Although a Please Don’t Destroy short was promised in the opening credits, it never quite arrived in the East Coast feed. It must have aired on the West Coast, however, since the sketch appeared on YouTube this morning without being marked as “Cut for Time.” In any case, it’s a shame that it didn’t make it to air, as this is the best PDD short in some time. It has the same brutally self-deprecating energy of the incredible “Roast Battle” short from Dakota Johnson’s episode last season, including another nepo-baby jab. This time the guys went a step further, acknowledging that they now only appear on the show “once every six or seven episodes.” Ouch. If they really wanted to take a shot at themselves, though, the guys might have mentioned the very real insurance commercial they confusingly appeared in between sketches.

Cut for Time

• Surprising to have former cast member Kyle Mooney’s cameo in the monologue and also the bake-off sketch without mentioning that he wrote and directed an A24 movie that is coming out in three weeks. Guess he didn’t want to spoon-feed us baby birds, and we appreciate his confidence in us.

• It feels a little too soon to bring back Kel Squad with another song dedicated to “Domingo,” but considering the first one has 10 million YouTube views and launched countless TikTok videos, the rush to return is understandable. This new iteration worked better, though, partly by abandoning the painful premise that Kel Squad is awkward at singing and choreo.

• The Wicked Auditions sketch was a fine opportunity to welcome home beloved impressions like Yang’s Fran Lebowitz and Devon Walker’s Shannon Sharpe and introduce some new ones like Chloe Fineman’s immaculate Leslie Mann. And in the same way that having Andy Samberg on contract for election reasons means a bonus Lonely Island song, having Carvey around translates to a fresh celebrity impression here from him: Al Pacino.

• Julia Fox introduced Charli XCX for her performance of “360” because she is indeed the Julia referenced in that song’s “I’m so Julia” refrain.

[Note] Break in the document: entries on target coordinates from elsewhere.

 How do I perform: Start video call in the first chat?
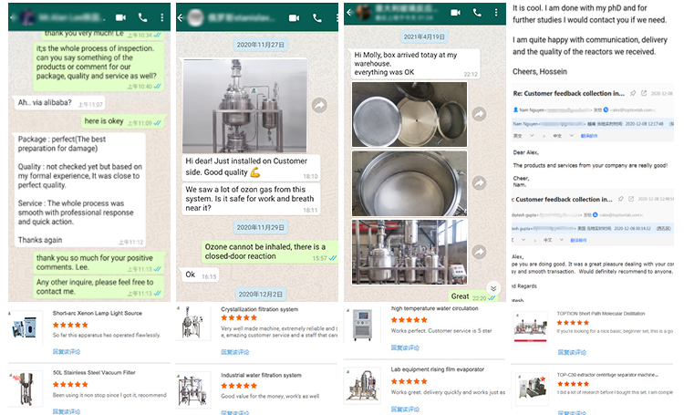(x=120, y=16)
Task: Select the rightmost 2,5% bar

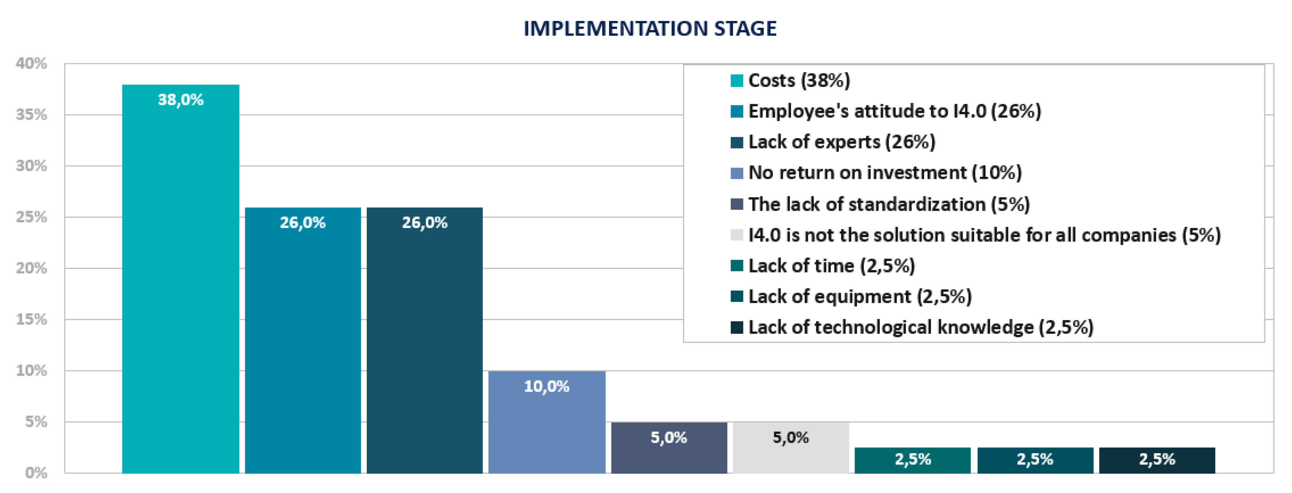Action: pos(1157,460)
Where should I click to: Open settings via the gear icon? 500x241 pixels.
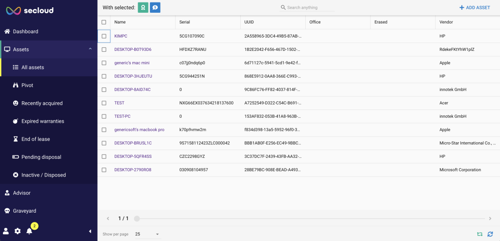[18, 231]
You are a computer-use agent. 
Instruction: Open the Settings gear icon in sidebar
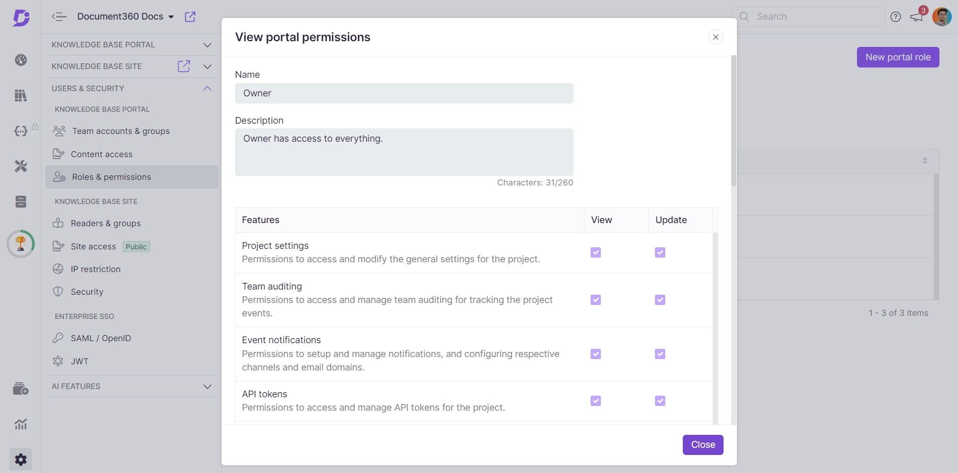[x=21, y=459]
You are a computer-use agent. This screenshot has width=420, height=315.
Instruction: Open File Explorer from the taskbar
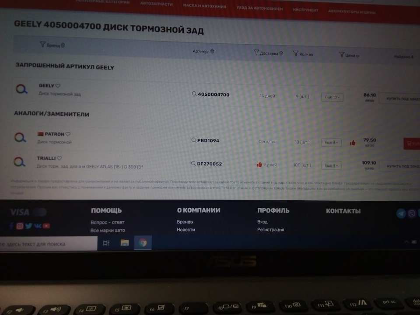(x=125, y=243)
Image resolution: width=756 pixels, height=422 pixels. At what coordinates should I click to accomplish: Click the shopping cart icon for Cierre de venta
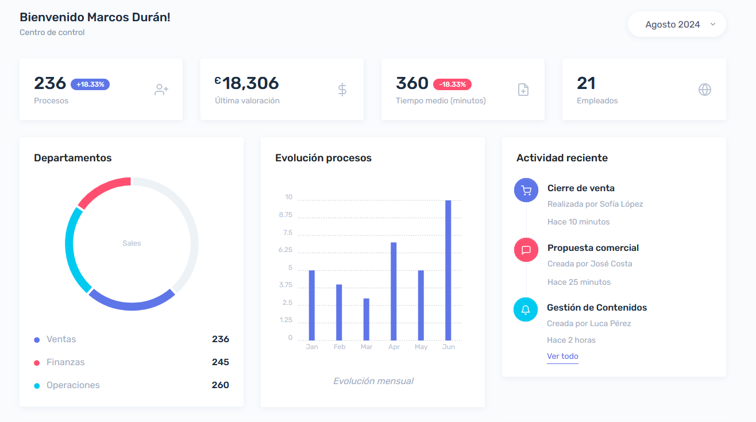pyautogui.click(x=526, y=190)
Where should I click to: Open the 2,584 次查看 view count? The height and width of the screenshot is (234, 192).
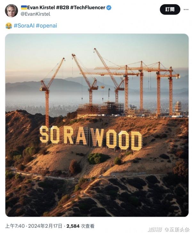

• The hosts of Banger Boyz going from a story about a sack-punch to a discussion about how the pyramids were built, all while surrounded by bottles of Prime, was a solid encapsulation of the kind of podcast Trump visited during the election. The cold open closed on such a great joke about Trump’s cabinet picks, though, that it felt a bit unnecessary to weave that thread some more here.

• Hernández’s quirky commercial acting instructor who helps his students “almost” land roles just may have the juice to become a recurring character.

• I can’t stop thinking about Heidi Gardner’s Cher wearing a black chef’s hat with a diamond-studded pilgrim buckle during the It Girl Thanksgiving sketch.

• Eagle-eyed viewers may have noticed Alec Baldwin’s fly was fully open during the good-byes.